DIRECTIONS - Reproduce the listing verbatim, from its first line up to and including the line that contains "(x=146, y=67)".

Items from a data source
(begin)
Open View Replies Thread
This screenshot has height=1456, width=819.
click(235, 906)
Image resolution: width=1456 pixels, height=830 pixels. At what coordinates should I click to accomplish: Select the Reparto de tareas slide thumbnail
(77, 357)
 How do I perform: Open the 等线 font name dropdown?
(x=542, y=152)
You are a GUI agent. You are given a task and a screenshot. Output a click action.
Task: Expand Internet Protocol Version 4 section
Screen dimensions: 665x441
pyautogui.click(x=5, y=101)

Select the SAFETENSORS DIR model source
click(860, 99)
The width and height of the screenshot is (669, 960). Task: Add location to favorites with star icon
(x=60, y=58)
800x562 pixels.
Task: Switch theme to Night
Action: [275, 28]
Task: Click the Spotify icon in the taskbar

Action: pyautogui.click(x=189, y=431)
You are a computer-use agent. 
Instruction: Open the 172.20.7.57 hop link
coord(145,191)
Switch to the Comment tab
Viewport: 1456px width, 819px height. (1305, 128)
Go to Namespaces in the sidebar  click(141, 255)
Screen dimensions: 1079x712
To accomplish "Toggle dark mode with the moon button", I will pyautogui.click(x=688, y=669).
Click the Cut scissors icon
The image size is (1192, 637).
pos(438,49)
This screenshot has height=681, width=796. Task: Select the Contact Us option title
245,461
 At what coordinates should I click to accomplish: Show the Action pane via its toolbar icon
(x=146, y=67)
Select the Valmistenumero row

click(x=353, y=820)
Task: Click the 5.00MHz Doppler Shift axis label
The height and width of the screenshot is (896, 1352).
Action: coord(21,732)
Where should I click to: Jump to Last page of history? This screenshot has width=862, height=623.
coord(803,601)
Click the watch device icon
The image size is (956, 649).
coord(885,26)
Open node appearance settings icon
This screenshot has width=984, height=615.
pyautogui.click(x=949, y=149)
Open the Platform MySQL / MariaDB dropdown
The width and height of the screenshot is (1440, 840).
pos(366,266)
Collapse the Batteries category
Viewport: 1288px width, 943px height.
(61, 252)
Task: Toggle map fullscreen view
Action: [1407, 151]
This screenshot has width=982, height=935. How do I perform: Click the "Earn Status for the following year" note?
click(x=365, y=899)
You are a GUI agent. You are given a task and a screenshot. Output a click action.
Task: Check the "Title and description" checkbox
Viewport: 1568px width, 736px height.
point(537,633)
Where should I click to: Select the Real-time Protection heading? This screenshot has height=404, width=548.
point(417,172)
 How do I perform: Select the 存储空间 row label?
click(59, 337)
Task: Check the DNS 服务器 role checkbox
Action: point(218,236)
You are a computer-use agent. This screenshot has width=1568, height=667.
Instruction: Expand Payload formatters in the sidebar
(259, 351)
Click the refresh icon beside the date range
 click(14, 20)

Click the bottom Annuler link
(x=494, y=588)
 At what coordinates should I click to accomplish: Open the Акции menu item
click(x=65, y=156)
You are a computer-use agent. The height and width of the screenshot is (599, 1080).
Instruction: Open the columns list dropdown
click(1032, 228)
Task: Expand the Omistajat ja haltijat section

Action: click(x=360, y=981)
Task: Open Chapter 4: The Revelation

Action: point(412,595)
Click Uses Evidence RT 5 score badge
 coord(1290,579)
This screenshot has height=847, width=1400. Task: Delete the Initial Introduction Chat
(end)
ANSWER FOR THIS EXERCISE -
Open View Replies Thread
This screenshot has height=1456, width=819.
click(235, 906)
Image resolution: width=1456 pixels, height=830 pixels. At what coordinates should I click to accomplish: Select the Reparto de tareas slide thumbnail
(77, 357)
 How do I perform: Open the 等线 font name dropdown?
(x=542, y=152)
You are a GUI agent. You are given a task and a screenshot. Output a click action.
Task: Expand Internet Protocol Version 4 section
Screen dimensions: 665x441
pyautogui.click(x=5, y=101)

Select the SAFETENSORS DIR model source
click(860, 99)
The width and height of the screenshot is (669, 960). Task: Add location to favorites with star icon
(x=60, y=58)
800x562 pixels.
Task: Switch theme to Night
Action: [275, 28]
Task: Click the Spotify icon in the taskbar

Action: pyautogui.click(x=189, y=431)
You are a computer-use agent. 
Instruction: Open the 172.20.7.57 hop link
coord(145,191)
Switch to the Comment tab
Viewport: 1456px width, 819px height. (1305, 128)
Go to Namespaces in the sidebar  click(141, 255)
Screen dimensions: 1079x712
To accomplish "Toggle dark mode with the moon button", I will pyautogui.click(x=688, y=669).
Click the Cut scissors icon
The image size is (1192, 637).
pos(438,49)
This screenshot has height=681, width=796. Task: Select the Contact Us option title
245,461
 At what coordinates should I click to accomplish: Show the Action pane via its toolbar icon
(x=146, y=67)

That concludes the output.